For a launch operator or a program office, the only forecast that matters is the one sealed before T-0. Here are the launch calls that were — Starship IFT-2's vehicle loss, Vulcan/Peregrine's payload loss, and New Glenn NG-3's payload loss after a sealed slip campaign — each dated, each checkable.
For a launch operator, an insurer, or a program office, there is exactly one kind of forecast worth anything: one sealed before T-0, on a named vehicle, with a failure class attached. A post-mortem is free; a dated heads-up is not. These are the launch calls in the corpus that meet that bar — sealed before liftoff, graded against what the vehicle actually did, and checkable by anyone. I'll be precise about which were loss calls and which were slip calls, because blurring the two is the fastest way a track record stops being trustworthy.
STARSHIP IFT-2 — a catastrophic-loss call, sealed pre-flight. On 16 November 2023, before the 18 November window, the advisory named a window-specific catastrophic failure — at a moment when the public framing was optimistic, 'lessons learned from IFT-1.' On 18 November both the Super Heavy booster and the Starship upper stage were lost.
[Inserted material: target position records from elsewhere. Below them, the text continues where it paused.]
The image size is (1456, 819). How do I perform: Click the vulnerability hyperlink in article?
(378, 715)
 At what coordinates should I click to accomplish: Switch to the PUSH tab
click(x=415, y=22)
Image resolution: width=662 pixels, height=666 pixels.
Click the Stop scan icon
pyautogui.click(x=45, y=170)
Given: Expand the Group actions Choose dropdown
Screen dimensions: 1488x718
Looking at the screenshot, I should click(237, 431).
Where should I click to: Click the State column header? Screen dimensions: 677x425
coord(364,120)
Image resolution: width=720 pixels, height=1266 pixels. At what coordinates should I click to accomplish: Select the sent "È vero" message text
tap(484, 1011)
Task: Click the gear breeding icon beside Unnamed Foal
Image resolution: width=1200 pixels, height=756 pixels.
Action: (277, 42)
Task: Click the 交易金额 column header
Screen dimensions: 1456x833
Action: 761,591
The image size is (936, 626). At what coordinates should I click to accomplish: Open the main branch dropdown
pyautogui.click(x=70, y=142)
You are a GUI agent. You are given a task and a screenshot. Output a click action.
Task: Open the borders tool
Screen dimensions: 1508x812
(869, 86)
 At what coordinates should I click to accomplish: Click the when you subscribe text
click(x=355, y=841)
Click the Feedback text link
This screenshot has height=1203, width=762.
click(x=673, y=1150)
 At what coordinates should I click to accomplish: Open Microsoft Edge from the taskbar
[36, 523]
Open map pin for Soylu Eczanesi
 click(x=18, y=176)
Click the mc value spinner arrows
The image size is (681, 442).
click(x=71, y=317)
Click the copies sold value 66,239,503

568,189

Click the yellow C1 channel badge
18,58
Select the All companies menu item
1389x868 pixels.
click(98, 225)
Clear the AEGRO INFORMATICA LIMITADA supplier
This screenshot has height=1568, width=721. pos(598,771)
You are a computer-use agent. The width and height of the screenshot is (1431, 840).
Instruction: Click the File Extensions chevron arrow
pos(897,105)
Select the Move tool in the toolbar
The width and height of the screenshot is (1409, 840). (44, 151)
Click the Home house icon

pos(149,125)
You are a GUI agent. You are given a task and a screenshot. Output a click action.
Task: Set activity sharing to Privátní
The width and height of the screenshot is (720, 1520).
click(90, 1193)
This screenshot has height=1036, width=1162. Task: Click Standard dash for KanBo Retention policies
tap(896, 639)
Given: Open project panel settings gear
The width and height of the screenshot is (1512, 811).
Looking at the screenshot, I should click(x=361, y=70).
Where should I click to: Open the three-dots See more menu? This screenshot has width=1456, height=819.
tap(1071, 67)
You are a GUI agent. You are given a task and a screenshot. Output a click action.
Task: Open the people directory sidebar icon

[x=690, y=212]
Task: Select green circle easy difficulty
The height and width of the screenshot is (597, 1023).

No named analyst, journalist, or competitor is on record with a window-specific catastrophic-failure call for that window beforehand. Graded HIT. Advisory: [/advisory/LA-001](/advisory/LA-001).
VULCAN CERT-1 / PEREGRINE — a payload-loss call with an unusual split. Sealed 3 January 2024, the call separated the rocket from its cargo: the Vulcan launch vehicle would perform, but the Peregrine lunar payload would not complete its mission. On 8 January 2024 Vulcan flew nominally and Astrobotic's Peregrine lander suffered a propulsion anomaly that ended any chance of a lunar landing. Calling the rocket good *and* the payload lost, separately, is a harder and more useful conjunction than a blanket 'it'll fail.' Advisory: [/advisory/LA-003](/advisory/LA-003).